Description:
Introduce a predictive LTV (Lifetime Value) model natively inside Real-Time CDP that scores customers dynamically based on their engagement, transactions, browsing behavior, and other attributes - allowing marketers to automatically prioritize higher-value users for premium campaigns, offers, and loyalty experiences.
Why is this feature important?Maximizes ROI by investing marketing resources in users who are likely to bring more revenue over time.
Enables smarter segmentation beyond simple past-purchase or recency-frequency models.
Enhances personalization by aligning offer types, discount levels, and campaign intensity based on user potential value.
Improves strategic planning by giving marketing, sales, and service teams a predictive view of customer quality, not just quantity.
Current Behavior:
Marketers manually segment users based on historical transactions like total purchase value or number of orders.
No predictive scoring available natively in Real-Time CDP; advanced LTV modeling typically requires external data science tools or custom machine learning pipelines.
LTV-based prioritization isn't updated in real-time based on new events (e.g., sudden buying spree, major complaints, loyalty program milestones).
Use Case:
A user shows sudden high engagement with luxury products.
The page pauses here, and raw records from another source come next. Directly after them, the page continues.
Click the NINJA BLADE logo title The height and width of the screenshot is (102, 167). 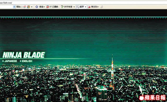coord(24,55)
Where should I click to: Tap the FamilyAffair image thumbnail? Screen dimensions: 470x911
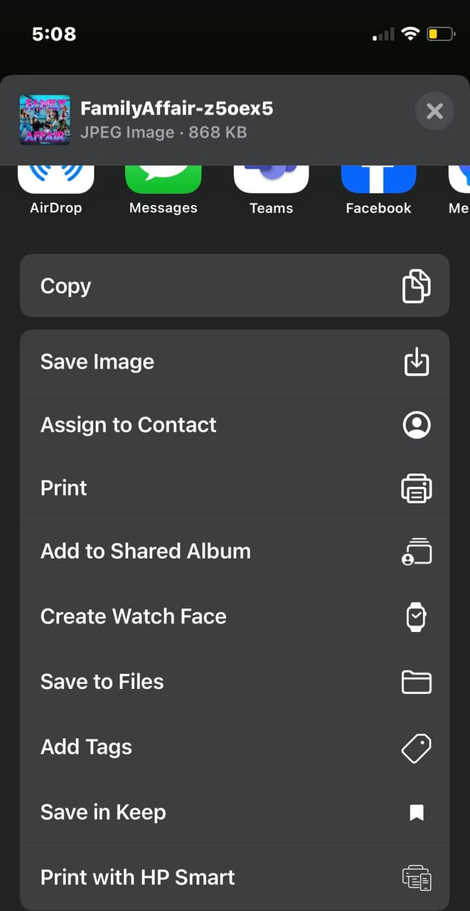[44, 120]
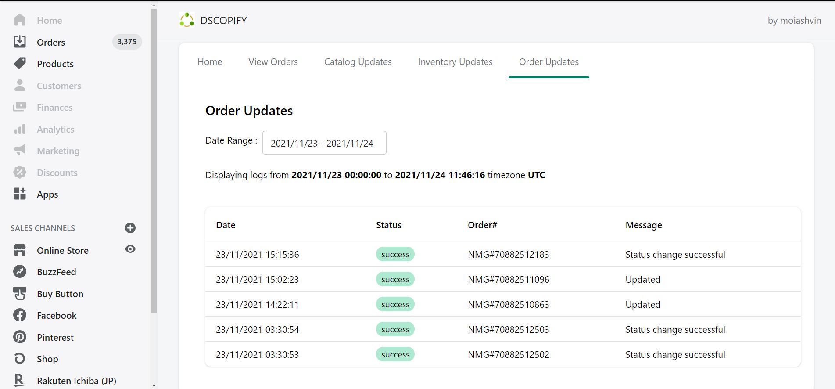Select the order row NMG#70882511096
The width and height of the screenshot is (835, 389).
click(x=508, y=279)
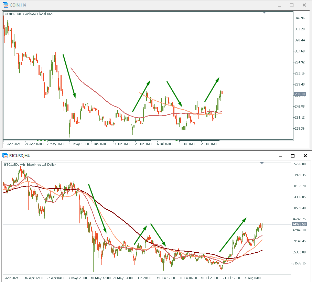Screen dimensions: 312x283
Task: Maximize the BTCUSD chart window
Action: click(293, 155)
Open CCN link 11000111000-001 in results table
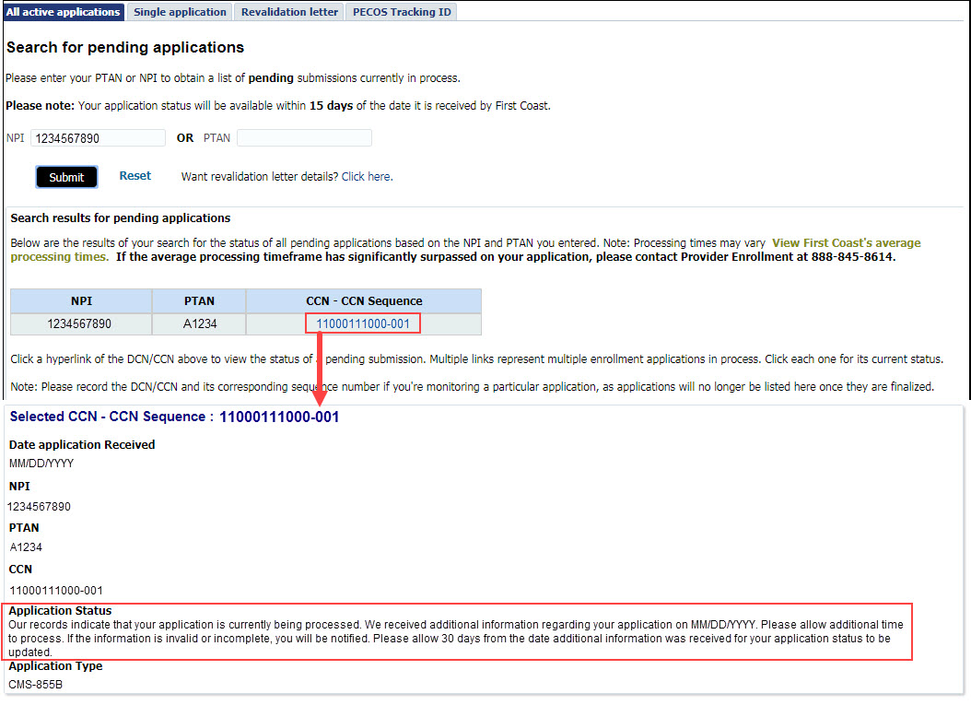Image resolution: width=971 pixels, height=705 pixels. [363, 323]
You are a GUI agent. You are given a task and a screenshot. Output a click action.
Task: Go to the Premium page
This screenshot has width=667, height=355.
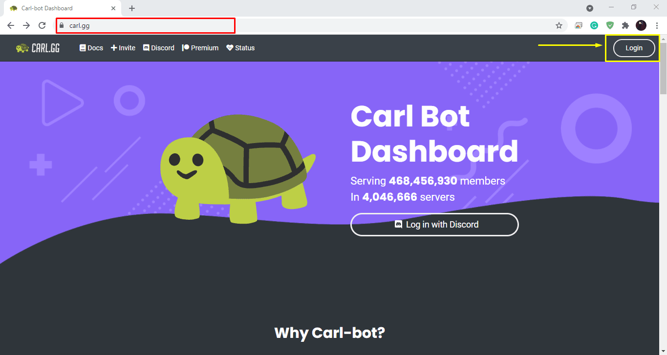pyautogui.click(x=200, y=48)
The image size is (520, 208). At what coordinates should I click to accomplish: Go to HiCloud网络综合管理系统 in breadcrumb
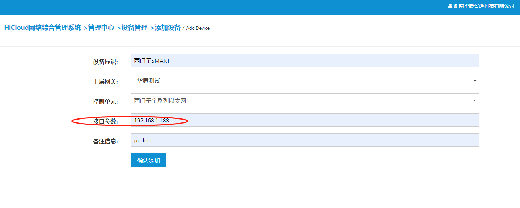coord(43,28)
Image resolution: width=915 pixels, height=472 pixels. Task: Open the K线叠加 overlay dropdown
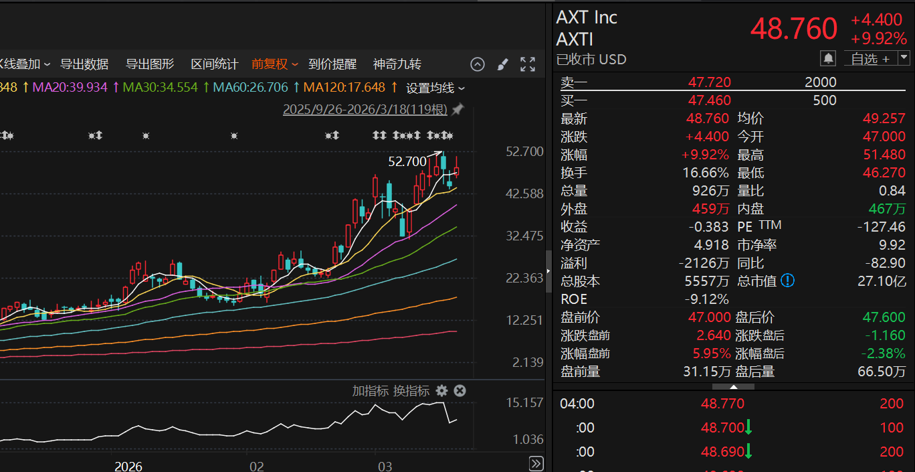pyautogui.click(x=24, y=64)
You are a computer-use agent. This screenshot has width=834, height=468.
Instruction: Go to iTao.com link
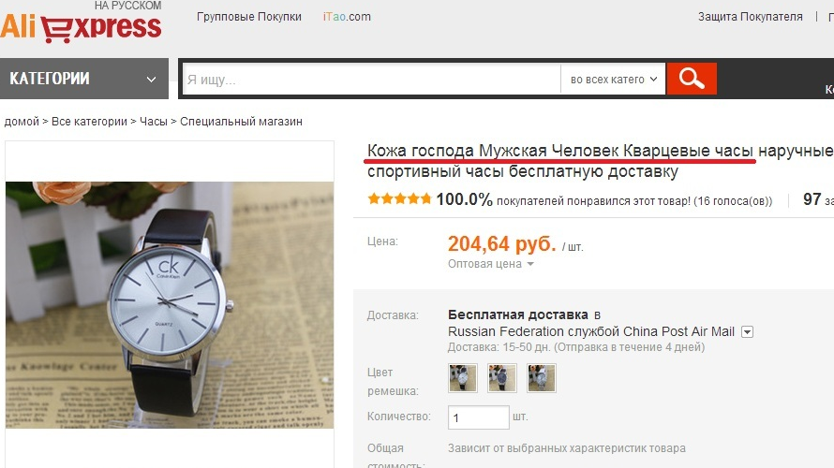pos(347,17)
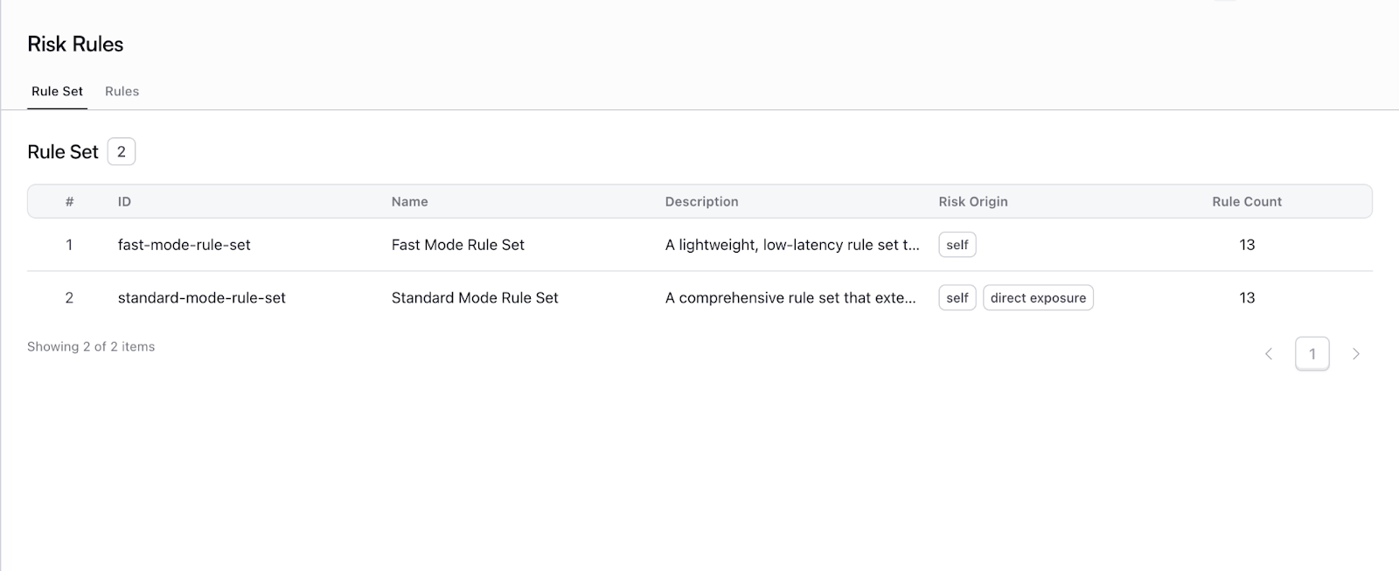
Task: Select the Standard Mode Rule Set name
Action: pos(474,297)
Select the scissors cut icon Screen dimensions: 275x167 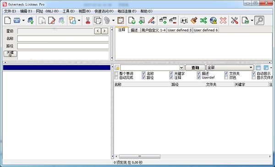point(88,20)
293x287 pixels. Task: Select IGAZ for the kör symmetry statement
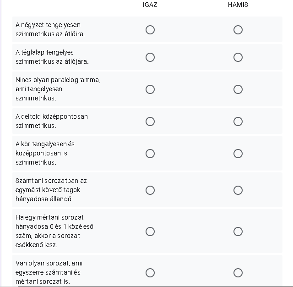pyautogui.click(x=150, y=154)
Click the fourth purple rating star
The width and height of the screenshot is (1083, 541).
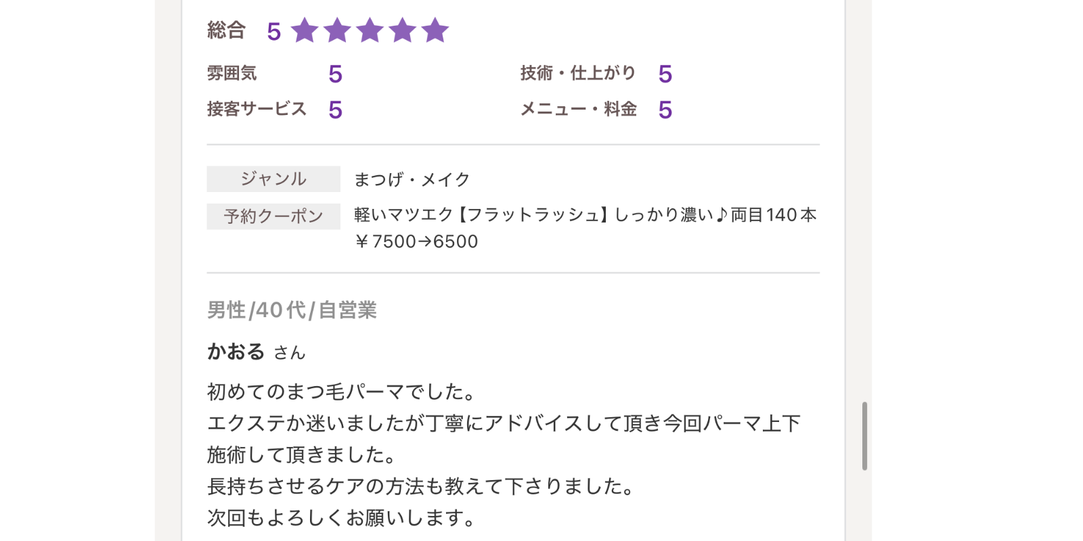click(x=402, y=30)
The system recalculates their predicted LTV upward and automatically enrolls them in a premium loyalty tier campaign.
A segment of users with declining engagement but historically high spend are identified early, allowing for targeted re-engagement offers before they churn.
Campaign orchestration tools can use predictive LTV scores to decide who gets personal shopper assistance, exclusive previews, or early access to limited-stock items.